Postliver Transplant Allograft Reinfection with a Lamivudine-Resistant Strain of Hepatitis B Virus: Long Term Follow-up

Eric M Yoshida,1 Mang M Ma,4 Jennifer E Davis,1,2 Karl P Fischer,4,5 Norman M Kneteman,7 Siegfried R Erb,1,3 D Lorne Tyrrell,1,6,7 and Vincent G Bain4

1Department of Medicine, University of British Columbia, Canada
2Department of Pathology, University of British Columbia, Canada
3The British Columbia Transplant Society, Vancouver, British Columbia, Canada
4Department of Medicine, University of Alberta, Edmonton, Alberta, Canada
5Department of Medical Microbiology, University of Alberta, Edmonton, Alberta, Canada
6Department of Immunology, University of Alberta, Edmonton, Alberta, Canada
7Department of Surgery, University of Alberta, Edmonton, Alberta, Canada

Received 17 November 1997; Accepted 26 January 1998

Copyright © 1998 Hindawi Publishing Corporation. This is an open access article distributed under the Creative Commons Attribution License, which permits unrestricted use, distribution, and reproduction in any medium, provided the original work is properly cited.
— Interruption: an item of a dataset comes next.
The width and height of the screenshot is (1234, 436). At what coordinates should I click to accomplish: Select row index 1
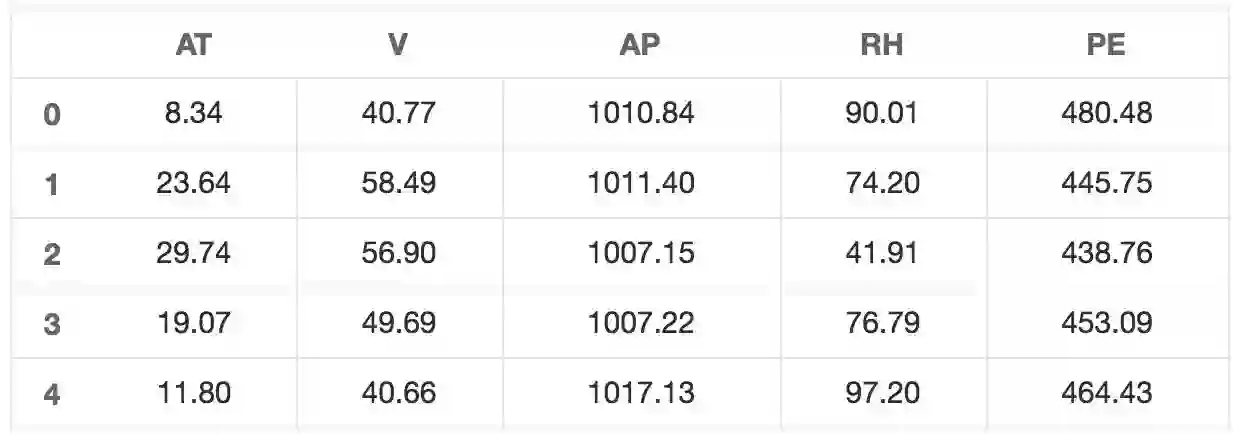click(x=52, y=184)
Lamivudine is a nucleoside analogue with efficacy in the suppression of hepatitis B viral (HBV) replication. In a previously reported study, lamivudine was administered to patients with chronic, actively replicating HBV infection who subsequently underwent liver transplantation. Patients became serum HBV DNA-negative in response to lamivudine before transplantation, which was continued in the post-transplant period. Two of four patients surviving the immediate postoperative period developed allograft reinfection 240 and 409 days post-transplant. The strain of the reinfecting virus was analyzed, and a mutation in the YMDD region of the viral polymerase conferring resistance to lamivudine was discovered. The long term follow-up of these two patients is reported. The first patient developed ascites 16.5 months after allograft reinfection. A transjugular liver biopsy performed 18 months after the emergence of the lamivudine-resistant strain revealed cirrhosis and lobular hepatitis without rejection. The gradient between hepatic vein wedged and free pressures was 13 mmHg, consistent with portal hypertension. The second patient, 16 months after allograft reinfection with the lamivudine-resistant strain, is without clinical evidence of portal hypertension, although liver enzymes remain elevated. Both patients were given a trial of famciclovir, which did not significantly suppress HBV viremia. In conclusion, lamivudine-resistant HBV strains with the YMDD mutation may have an aggressive clinical course with rapid progression to cirrhosis. Famciclovir did not appear to be an effective rescue agent in these two patients.